Importance: To date, no environmental factors and few therapeutic options are known for uveal melanoma (UM), the most common malignant intraocular primary tumor in adults. Identification of new predisposition factors could lead to better monitoring and possibly improved treatments of patients with UM.
Objective: To identify new genetic alterations predisposing for UM.
Design, setting, and participants: This was a prospective cohort study conducted at Institut Curie in Paris, France, among 381 consecutive patients diagnosed with UM between July 2021 and February 2023. UM was diagnosed clinically by ophthalmologists, and a senior pathologist confirmed the diagnosis when tumor or biopsy was available. All participants received genetic counseling and consented to extended genetic testing. A panel of 122 genes predisposing to cancer were analyzed by targeted sequencing on germline DNA from these patients.
Main outcomes and measures: Frequency of pathogenic variants (PVs) in genes from a targeted panel, with classification of germline PVs done according to the American College of Medical Genetics and Genomics guidelines and the French Unicancer Genetics Group.
Results: A total of 79 PVs were identified in 70 participants (41 female and 29 male; mean [SD] age, 60.6 [15.3] years). Among them, 21 were found in clinically relevant genes, with an enrichment in the mismatch repair (MMR) genes, involved in Lynch syndrome, a frequent predisposition to colon and endometrial cancers.

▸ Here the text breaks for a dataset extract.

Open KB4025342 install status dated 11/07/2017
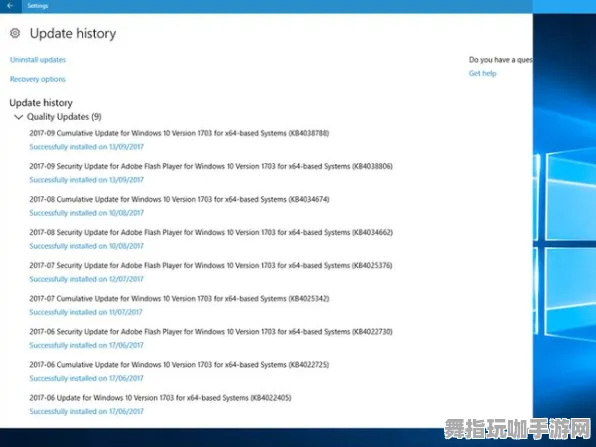Screen dimensions: 596x447 (x=86, y=312)
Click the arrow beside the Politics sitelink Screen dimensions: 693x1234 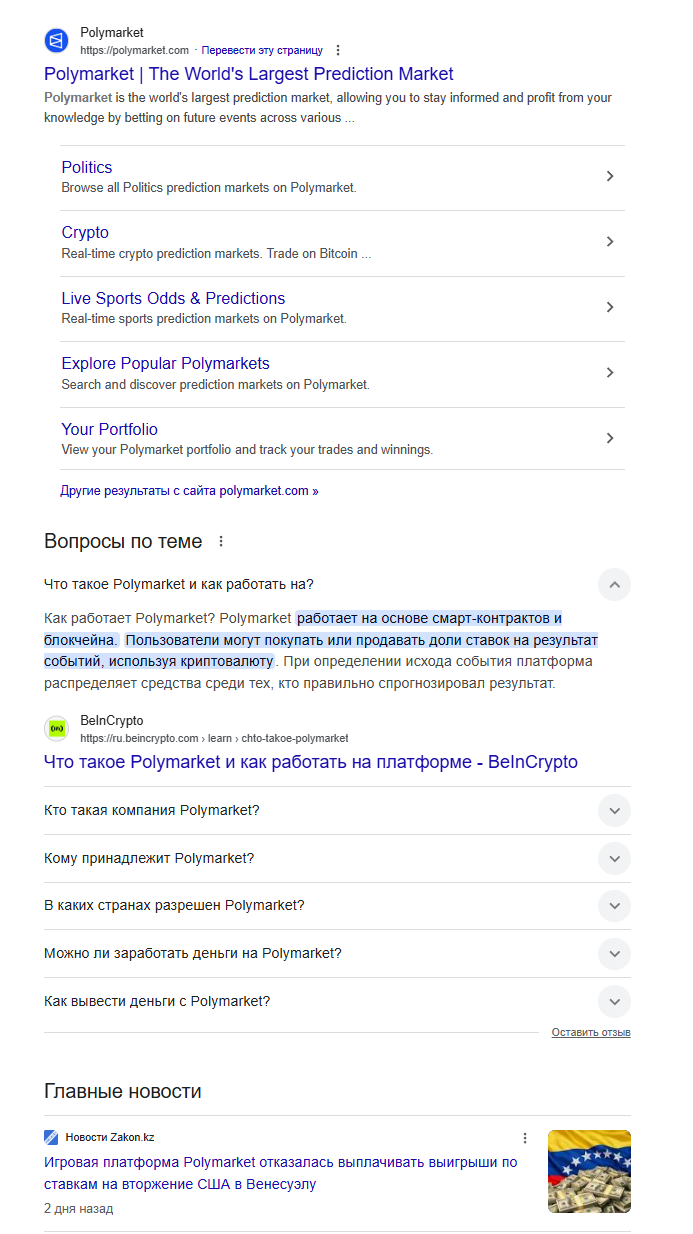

This finding suggested MMR germline PVs could also predispose to UM. One tumor was available from a participant carrying a MLH1 germline PV. The tumor exhibited a monosomy 3 with loss of the wild-type allele of MLH1, located on chromosome 3. Loss of expression of MLH1 was observed by immunohistochemistry, and MMR variant signatures SBS6, ID1, and ID2 were identified from the whole-genome sequencing of this tumor, supporting the possibility that MLH1 contributes to the oncogenesis of this UM.
Conclusions and relevance: This prospective germline study on patients with UM provided evidence supporting the notion that MMR germline alterations are enriched among patients with UM and may contribute to oncogenesis of UM, and that UM may therefore be a rare tumor manifestation of Lynch syndrome.